Bethesda is permanently shutting down The Elder Scrolls: Blades on June 30, 2026, ending the life of a free to play Elder Scrolls spin off that many players either forgot existed or never played at all.
The game launched in 2020 for Android, iOS, and Nintendo Switch as a mobile focused take on Bethesda’s fantasy RPG series. It was designed around short sessions, town building, dungeon crawling, and simplified first person combat. On paper, that sounded like a smart way to bring The Elder Scrolls to a wider mobile audience. In practice, Blades never became the breakout hit Bethesda may have hoped for.
The shutdown means players only have a few weeks left to access the game. Until then, Bethesda has made everything in the in game store available for one gem or one sigil. Players are also receiving a free bundle of gems and sigils, which should let the remaining community try more items before the servers go offline.
| Detail | Information |
|---|---|
| Game | The Elder Scrolls: Blades |
| Launch year | 2020 |
| Platforms | Android, iOS, Nintendo Switch |
| Business model | Free to play |
| Shutdown date | June 30, 2026 |
| Store change | Items now cost one gem or one sigil |
| Player bonus | Free bundle of gems and sigils |
Blades always occupied a strange place in the Elder Scrolls lineup.
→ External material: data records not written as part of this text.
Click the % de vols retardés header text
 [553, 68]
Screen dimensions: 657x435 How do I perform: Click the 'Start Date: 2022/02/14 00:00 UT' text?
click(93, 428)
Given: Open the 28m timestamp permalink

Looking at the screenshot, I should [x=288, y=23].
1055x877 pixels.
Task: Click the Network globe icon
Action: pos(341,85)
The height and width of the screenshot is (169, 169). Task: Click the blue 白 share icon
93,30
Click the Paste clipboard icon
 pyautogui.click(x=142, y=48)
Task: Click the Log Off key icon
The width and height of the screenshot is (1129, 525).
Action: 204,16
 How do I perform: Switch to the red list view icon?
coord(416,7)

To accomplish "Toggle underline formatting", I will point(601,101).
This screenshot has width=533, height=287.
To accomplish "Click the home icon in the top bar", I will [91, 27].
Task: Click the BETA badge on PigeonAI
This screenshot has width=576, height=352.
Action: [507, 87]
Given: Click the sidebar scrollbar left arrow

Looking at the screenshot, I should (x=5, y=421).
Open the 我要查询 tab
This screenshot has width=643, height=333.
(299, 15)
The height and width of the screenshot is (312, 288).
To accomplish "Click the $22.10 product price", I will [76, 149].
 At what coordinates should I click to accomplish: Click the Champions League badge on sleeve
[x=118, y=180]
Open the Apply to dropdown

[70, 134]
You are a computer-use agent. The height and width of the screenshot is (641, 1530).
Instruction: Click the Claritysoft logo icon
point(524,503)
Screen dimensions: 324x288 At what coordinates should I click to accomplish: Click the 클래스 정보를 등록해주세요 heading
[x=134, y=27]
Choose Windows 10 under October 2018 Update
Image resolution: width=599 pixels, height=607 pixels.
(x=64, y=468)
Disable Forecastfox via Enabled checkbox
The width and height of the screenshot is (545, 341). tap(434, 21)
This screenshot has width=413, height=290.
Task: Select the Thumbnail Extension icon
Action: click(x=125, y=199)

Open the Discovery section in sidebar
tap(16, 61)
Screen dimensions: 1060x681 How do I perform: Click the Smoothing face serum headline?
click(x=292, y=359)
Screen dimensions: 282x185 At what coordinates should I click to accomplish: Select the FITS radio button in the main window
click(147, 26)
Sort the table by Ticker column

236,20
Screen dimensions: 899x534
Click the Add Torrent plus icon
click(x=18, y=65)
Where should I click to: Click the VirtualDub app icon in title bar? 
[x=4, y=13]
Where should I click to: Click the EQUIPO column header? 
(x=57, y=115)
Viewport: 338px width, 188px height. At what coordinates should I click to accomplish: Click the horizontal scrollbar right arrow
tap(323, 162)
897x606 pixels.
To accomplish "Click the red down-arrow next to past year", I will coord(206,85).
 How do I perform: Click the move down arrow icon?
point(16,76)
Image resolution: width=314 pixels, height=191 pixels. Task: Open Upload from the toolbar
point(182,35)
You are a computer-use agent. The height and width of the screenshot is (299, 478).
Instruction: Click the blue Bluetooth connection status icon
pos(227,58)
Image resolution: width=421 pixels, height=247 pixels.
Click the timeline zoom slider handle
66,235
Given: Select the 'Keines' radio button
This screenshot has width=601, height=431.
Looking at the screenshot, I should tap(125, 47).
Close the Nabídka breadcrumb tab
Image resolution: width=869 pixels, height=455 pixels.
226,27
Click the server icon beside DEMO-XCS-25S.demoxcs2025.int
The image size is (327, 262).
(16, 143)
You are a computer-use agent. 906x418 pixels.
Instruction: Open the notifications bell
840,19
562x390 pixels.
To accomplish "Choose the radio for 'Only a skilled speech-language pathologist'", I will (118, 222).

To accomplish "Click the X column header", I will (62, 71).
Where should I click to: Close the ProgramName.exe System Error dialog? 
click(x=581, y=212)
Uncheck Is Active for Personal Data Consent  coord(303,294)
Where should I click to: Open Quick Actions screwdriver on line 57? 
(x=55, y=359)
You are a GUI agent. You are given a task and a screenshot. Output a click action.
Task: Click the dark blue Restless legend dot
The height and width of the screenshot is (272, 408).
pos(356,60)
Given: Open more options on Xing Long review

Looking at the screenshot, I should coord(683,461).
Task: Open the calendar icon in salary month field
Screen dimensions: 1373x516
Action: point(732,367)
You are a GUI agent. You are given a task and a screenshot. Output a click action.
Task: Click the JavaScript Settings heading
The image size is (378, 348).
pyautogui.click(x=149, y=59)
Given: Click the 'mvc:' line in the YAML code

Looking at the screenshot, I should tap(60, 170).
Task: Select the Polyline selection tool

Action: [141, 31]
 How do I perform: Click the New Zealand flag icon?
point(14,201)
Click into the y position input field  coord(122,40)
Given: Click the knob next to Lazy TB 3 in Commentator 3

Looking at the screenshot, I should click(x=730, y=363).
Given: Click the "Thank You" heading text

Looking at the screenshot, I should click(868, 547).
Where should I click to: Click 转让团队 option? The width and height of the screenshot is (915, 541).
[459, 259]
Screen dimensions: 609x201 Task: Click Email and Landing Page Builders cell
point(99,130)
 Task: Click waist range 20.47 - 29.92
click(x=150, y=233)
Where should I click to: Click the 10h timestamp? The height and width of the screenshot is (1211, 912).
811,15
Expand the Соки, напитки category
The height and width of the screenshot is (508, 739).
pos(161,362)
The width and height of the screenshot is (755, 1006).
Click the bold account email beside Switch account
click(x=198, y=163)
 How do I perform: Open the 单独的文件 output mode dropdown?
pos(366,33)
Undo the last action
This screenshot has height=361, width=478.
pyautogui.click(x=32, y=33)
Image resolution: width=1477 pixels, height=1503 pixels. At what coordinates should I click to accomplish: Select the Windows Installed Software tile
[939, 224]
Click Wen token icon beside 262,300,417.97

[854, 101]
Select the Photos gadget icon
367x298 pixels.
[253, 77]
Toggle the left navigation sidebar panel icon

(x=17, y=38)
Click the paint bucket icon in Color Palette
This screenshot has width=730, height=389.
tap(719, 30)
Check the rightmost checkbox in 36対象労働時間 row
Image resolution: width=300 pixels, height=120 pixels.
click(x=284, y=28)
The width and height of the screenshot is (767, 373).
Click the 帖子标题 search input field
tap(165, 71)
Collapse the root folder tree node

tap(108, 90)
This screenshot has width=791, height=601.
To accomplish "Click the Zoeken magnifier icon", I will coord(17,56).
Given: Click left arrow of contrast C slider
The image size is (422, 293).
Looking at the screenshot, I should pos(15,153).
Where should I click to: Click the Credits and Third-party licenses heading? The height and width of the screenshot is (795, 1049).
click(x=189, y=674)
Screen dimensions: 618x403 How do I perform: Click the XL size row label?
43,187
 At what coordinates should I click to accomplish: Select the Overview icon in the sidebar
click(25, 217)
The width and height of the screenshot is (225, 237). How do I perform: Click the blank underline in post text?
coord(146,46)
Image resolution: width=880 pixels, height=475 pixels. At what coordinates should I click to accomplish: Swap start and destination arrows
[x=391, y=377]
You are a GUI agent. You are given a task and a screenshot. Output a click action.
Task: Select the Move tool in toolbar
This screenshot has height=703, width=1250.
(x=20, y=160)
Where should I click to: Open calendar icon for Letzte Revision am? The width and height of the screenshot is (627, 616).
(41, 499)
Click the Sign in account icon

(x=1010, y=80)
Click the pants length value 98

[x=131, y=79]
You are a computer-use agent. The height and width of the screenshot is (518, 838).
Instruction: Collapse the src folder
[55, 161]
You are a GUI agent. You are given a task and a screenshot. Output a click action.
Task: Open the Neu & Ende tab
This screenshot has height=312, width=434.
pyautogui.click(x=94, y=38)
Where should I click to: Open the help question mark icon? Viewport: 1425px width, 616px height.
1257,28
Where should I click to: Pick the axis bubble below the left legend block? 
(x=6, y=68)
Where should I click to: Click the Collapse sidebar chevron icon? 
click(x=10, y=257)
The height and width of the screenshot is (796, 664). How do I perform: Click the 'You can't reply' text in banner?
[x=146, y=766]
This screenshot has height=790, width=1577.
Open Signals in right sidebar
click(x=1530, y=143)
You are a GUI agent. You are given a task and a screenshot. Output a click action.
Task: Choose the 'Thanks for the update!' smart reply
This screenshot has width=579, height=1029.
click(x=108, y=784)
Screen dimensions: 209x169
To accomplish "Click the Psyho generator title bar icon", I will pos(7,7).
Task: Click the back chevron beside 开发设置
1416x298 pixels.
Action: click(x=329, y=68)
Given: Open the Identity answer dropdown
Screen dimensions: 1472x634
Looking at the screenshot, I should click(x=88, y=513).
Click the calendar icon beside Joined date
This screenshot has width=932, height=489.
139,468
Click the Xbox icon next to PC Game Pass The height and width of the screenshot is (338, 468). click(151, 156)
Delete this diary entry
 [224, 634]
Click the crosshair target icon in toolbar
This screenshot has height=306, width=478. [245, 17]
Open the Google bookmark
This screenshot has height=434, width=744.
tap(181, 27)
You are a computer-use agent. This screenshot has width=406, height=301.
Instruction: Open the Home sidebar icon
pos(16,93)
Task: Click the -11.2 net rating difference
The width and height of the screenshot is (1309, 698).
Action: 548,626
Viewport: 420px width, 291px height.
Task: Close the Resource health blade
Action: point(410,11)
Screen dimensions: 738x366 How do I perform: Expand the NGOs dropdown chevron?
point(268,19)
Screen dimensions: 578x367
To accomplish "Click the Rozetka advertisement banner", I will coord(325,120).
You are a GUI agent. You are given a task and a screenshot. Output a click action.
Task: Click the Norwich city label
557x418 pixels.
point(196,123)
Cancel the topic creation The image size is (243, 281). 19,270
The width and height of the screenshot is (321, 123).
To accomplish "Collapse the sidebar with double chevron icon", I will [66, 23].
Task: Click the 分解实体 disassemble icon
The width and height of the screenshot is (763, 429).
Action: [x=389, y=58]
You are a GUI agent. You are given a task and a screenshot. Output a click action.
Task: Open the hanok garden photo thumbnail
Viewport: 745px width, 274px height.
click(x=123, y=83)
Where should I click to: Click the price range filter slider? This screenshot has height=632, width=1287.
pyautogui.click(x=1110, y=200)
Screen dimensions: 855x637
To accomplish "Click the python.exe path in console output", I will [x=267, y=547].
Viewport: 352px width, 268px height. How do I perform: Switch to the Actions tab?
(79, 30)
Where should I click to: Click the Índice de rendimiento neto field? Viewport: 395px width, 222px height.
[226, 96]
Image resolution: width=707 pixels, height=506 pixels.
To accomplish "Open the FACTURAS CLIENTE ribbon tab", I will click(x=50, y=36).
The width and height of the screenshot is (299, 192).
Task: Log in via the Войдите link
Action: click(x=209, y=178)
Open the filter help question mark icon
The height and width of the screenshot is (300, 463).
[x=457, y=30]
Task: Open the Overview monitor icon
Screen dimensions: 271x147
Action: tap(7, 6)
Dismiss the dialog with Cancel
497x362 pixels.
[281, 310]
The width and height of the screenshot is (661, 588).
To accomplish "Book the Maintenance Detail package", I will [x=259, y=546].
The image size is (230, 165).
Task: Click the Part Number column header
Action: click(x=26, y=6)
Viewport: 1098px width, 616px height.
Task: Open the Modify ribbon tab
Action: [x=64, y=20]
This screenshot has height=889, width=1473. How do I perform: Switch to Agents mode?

It carried the name of one of gaming’s biggest RPG franchises, but it did not offer the same sense of freedom, scale, or discovery that made games like Skyrim and Oblivion so beloved. Instead, it felt more like a compact mobile experiment built around repeatable missions and progression systems.

The reception reflected that disconnect. The game struggled with critics and players, and its reputation never recovered in a major way. For many Elder Scrolls fans, it became something they heard about once, tried briefly, and then moved on from. Others never knew it was still running.
Even so, the shutdown still raises a familiar issue in modern gaming: preservation. When online games disappear, players often lose access completely. That matters even when the game was not popular. Someone may have spent money on microtransactions, invested time into progression, or simply enjoyed the game for what it was.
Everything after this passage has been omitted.